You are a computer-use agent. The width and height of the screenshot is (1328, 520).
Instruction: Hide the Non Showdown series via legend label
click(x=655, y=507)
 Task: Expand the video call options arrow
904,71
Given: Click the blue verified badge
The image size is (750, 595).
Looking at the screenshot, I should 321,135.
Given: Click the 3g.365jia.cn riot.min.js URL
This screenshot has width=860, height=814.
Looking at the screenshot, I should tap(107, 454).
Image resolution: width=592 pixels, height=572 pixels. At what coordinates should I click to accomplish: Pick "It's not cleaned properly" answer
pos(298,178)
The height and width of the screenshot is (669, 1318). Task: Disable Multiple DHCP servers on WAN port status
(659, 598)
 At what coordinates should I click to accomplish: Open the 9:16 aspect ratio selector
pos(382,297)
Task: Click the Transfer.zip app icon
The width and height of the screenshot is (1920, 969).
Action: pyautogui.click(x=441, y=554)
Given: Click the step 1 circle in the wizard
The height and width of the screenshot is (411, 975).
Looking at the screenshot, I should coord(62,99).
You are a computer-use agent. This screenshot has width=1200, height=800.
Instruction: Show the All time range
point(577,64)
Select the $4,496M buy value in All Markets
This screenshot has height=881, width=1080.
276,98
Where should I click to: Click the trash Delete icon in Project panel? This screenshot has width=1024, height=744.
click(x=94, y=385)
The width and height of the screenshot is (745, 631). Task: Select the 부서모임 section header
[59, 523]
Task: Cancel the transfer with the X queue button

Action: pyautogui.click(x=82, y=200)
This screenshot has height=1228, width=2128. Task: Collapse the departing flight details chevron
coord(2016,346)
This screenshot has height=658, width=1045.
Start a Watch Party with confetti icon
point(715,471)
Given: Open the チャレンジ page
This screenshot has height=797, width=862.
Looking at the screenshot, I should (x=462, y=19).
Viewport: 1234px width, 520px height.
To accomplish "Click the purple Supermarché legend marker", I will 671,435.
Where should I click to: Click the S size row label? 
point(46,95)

● WORK REQUIRED: Rewrite all the records above, changing every "Task" to "Goal" and leaving everything else unchanged.

● THE OUTPUT:
You are a computer-use agent. The width and height of the screenshot is (1328, 520).
Instruction: Hide the Non Showdown series via legend label
click(x=655, y=507)
 Goal: Expand the video call options arrow
904,71
Given: Click the blue verified badge
The image size is (750, 595).
Looking at the screenshot, I should 321,135.
Given: Click the 3g.365jia.cn riot.min.js URL
This screenshot has width=860, height=814.
Looking at the screenshot, I should tap(107, 454).
Image resolution: width=592 pixels, height=572 pixels. At what coordinates should I click to accomplish: Pick "It's not cleaned properly" answer
pos(298,178)
The height and width of the screenshot is (669, 1318). Goal: Disable Multiple DHCP servers on WAN port status
(659, 598)
 At what coordinates should I click to accomplish: Open the 9:16 aspect ratio selector
pos(382,297)
Goal: Click the Transfer.zip app icon
The width and height of the screenshot is (1920, 969).
Action: pyautogui.click(x=441, y=554)
Given: Click the step 1 circle in the wizard
The height and width of the screenshot is (411, 975).
Looking at the screenshot, I should coord(62,99).
You are a computer-use agent. This screenshot has width=1200, height=800.
Instruction: Show the All time range
point(577,64)
Select the $4,496M buy value in All Markets
This screenshot has height=881, width=1080.
276,98
Where should I click to: Click the trash Delete icon in Project panel? This screenshot has width=1024, height=744.
click(x=94, y=385)
The width and height of the screenshot is (745, 631). Goal: Select the 부서모임 section header
[59, 523]
Goal: Cancel the transfer with the X queue button

Action: pyautogui.click(x=82, y=200)
This screenshot has height=1228, width=2128. Goal: Collapse the departing flight details chevron
coord(2016,346)
This screenshot has height=658, width=1045.
Start a Watch Party with confetti icon
point(715,471)
Given: Open the チャレンジ page
This screenshot has height=797, width=862.
Looking at the screenshot, I should (x=462, y=19).
Viewport: 1234px width, 520px height.
To accomplish "Click the purple Supermarché legend marker", I will 671,435.
Where should I click to: Click the S size row label? 
point(46,95)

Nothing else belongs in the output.